Treatment of Adrenogenital Syndrome: Intramuscular Therapy with Long-Acting Prednisteroids

Author Affiliations

New Orleans

From the Division of Endocrinology, Department of Medicine, Tulane University School of Medicine, and Tulane Endocrine Clinic, Charity Hospital.; Formerly associate professor of Medicine, Director, Division of Endocrinology, Tulane Medical School and Tulane Endocrine Clinic, Charity Hospital; now Director of Medical Research, The Frank H. Lahey Foundation, and Director, Lahey Foundation Metabolic Research Unit, Robert Breck Brigham Hospital, Boston (Dr. Dingman). Clinical trainees of the National Institute of Arthritis and Metabolic Diseases, National Institutes of Health (Drs. Maranan and Staub). Dr. Maranan's present address is: Department of Medicine, Santos Tomas University School of Medicine, Manila, Philippines.; Dr.

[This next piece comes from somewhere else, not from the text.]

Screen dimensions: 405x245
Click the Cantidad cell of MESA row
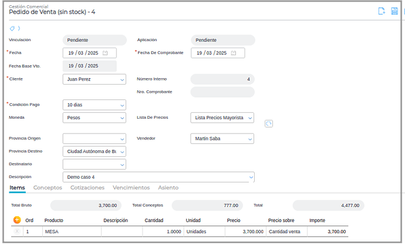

Staub's present address is: Department of Medicine, University of Zurich School of Medicine, Zurich, Switzerland.

JAMA. 1962;180(12):1017-1020. doi:10.1001/jama.1962.03050250023005
Abstract

Ten women and 6 children with adrenogenital syndrome were treated with injections of prednisolone trimethylacetate or methylprednisolone acetate at 2- to 3-week intervals for periods of as long as 22 months. Both steroids produced satisfactory adrenal suppression in most patients, but prednisolone trimethylacetate appeared to be slightly more effective than equivalent doses of methylprednisolone acetate in lowering urinary 17-ketosteroids and improving menstrual function in the adults. There was, however, no apparent difference in the therapeutic action of either steroid in the children. The advantage of intermittent parenteral therapy over daily oral therapy in some patients is briefly discussed.